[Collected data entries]

Segment Open

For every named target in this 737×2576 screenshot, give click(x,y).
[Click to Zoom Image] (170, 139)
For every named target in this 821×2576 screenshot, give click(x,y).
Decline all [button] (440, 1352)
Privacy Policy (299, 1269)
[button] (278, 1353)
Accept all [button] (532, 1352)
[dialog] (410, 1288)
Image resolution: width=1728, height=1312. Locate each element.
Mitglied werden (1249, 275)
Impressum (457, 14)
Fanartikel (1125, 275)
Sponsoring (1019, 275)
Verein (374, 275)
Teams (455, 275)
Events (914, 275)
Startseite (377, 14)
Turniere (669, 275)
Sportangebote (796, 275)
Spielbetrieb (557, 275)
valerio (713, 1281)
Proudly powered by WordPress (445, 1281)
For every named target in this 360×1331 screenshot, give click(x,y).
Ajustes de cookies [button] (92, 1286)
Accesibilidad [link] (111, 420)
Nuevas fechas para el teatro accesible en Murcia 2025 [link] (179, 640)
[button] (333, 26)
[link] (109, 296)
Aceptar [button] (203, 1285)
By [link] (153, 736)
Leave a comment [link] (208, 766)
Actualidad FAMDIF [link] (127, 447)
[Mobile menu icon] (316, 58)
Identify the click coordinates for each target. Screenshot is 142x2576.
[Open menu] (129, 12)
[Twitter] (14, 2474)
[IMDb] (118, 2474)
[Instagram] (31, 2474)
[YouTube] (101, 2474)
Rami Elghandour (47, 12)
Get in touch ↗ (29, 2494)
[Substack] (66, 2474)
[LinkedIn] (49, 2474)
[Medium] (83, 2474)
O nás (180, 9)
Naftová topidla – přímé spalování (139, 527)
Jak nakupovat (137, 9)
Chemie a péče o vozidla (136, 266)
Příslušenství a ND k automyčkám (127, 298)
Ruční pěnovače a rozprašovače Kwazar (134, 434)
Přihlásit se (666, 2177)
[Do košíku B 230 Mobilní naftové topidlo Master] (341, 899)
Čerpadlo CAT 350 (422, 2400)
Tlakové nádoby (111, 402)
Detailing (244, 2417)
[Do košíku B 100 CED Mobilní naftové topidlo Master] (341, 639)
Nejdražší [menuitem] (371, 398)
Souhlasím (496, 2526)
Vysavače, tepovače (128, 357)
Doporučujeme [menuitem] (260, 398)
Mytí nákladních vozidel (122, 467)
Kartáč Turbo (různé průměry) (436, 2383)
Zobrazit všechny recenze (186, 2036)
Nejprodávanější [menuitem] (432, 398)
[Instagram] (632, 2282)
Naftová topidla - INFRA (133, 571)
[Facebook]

Segment Closed

**WHAT THE TASK ASKS**
On how many lines above does "this" occur? Say the number only.

**FINISHED EXERCISE**
3